When you own a business, you’re always thinking about ways to stand out from your competitors. As an employee or manager, you wonder what you can do to make your resume or job accomplishments stand out from others with the same job description. I believe that the secret is to have a strong belief in your own self-worth as well as how your skills and expertise are essential to your company or your clients.
When I managed a disaster recovery group at IBM, we felt that our services were essential to help customers prepare for and survive a catastrophic event in their technology platforms. Even though there were many other vendors who provided this service, we were confident that we were the best in the industry in specific areas. We highlighted those in discussions with our clients, and we ensured that we performed above expectations in those areas. Clients who felt that these things were important naturally gravitated to us.
Self-confidence isn’t something that you’re born with. But it certainly is something that you can learn. And the more you practice it, the more confident you will become.
Here are six tips that will help you look -- and feel -- self-confident:
1.) Figure out what you’re good at and capitalize on it.
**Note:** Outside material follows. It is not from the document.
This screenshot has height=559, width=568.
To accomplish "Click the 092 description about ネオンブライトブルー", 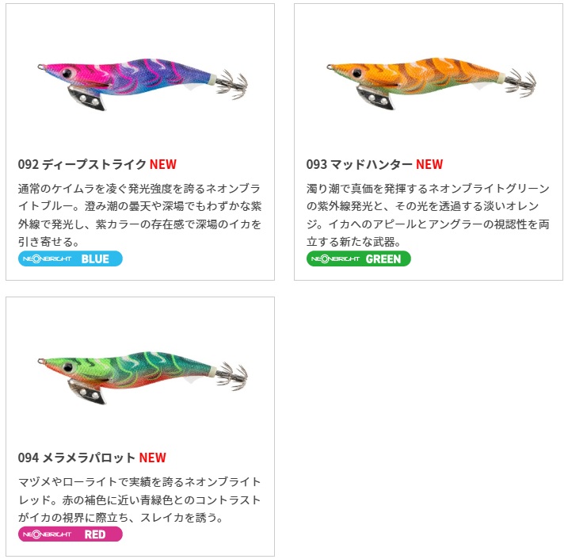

Make a decision to be an expert in one area of your business or job.
2.) Whenever your area of expertise comes up, take a position and share it with others. Don’t sit back and wait to see which direction everyone else is going and then follow along.
3.) Make your points without apologizing. Sit or stand up straight, and speak clearly without mumbling or fumbling around.
4.) Accept compliments graciously. Don’t say things like, “Anyone could have done it,” when in reality, you’ve put a lot of time and effort into the finished product.
5.) Admit mistakes. When you make a bad decision, acknowledge it; share what you’ve learned and move on. Don’t dwell on the bad stuff.
6.) Don’t be overconfident. If you’re an intern, you probably need a little more experience before you apply for the CEO job.